Passage proposé
· · · · ·

Nous voyons parfaitement ici comment en donnant un contenu, une définition différente, à la notion d’Europe sociale on peut avoir un point de vue radicalement opposé sur la nature de l’Europe qui se construit.
Les années 2000, une troisième période ?
Pourquoi parler d’une nouvelle étape ? Il y a tout d’abord le constat de la faible production de directives dans les années 2000. Etienne Grass déclare même que l’ « acquis communautaire ne se développe plus »[66]. Pourtant les questions sociales reviennent régulièrement dans les préoccupations des institutions européennes mais sous une autre forme. L’objectif premier n’est manifestement plus de produire des normes sous formes de directives ou règlements.
Que s’est-il passé pour qu’un tel changement ait lieu ?

· · · · ·

[Lignes tirées d'un recueil]
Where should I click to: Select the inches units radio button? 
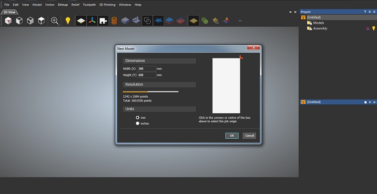(x=138, y=123)
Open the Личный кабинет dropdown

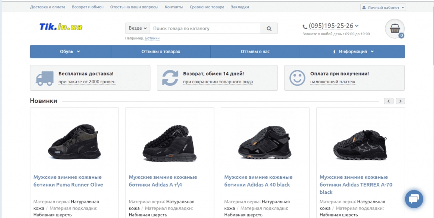point(383,8)
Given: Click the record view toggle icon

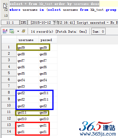Looking at the screenshot, I should [5, 31].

· · · · ·

Consigne
Recopiez fidèlement le texte du passage proposé entre « Pourquoi parler d’une » et « directives ou règlements. », ces mots inclus.

Réponse attendue
Pourquoi parler d’une nouvelle étape ? Il y a tout d’abord le constat de la faible production de directives dans les années 2000. Etienne Grass déclare même que l’ « acquis communautaire ne se développe plus »[66]. Pourtant les questions sociales reviennent régulièrement dans les préoccupations des institutions européennes mais sous une autre forme. L’objectif premier n’est manifestement plus de produire des normes sous formes de directives ou règlements.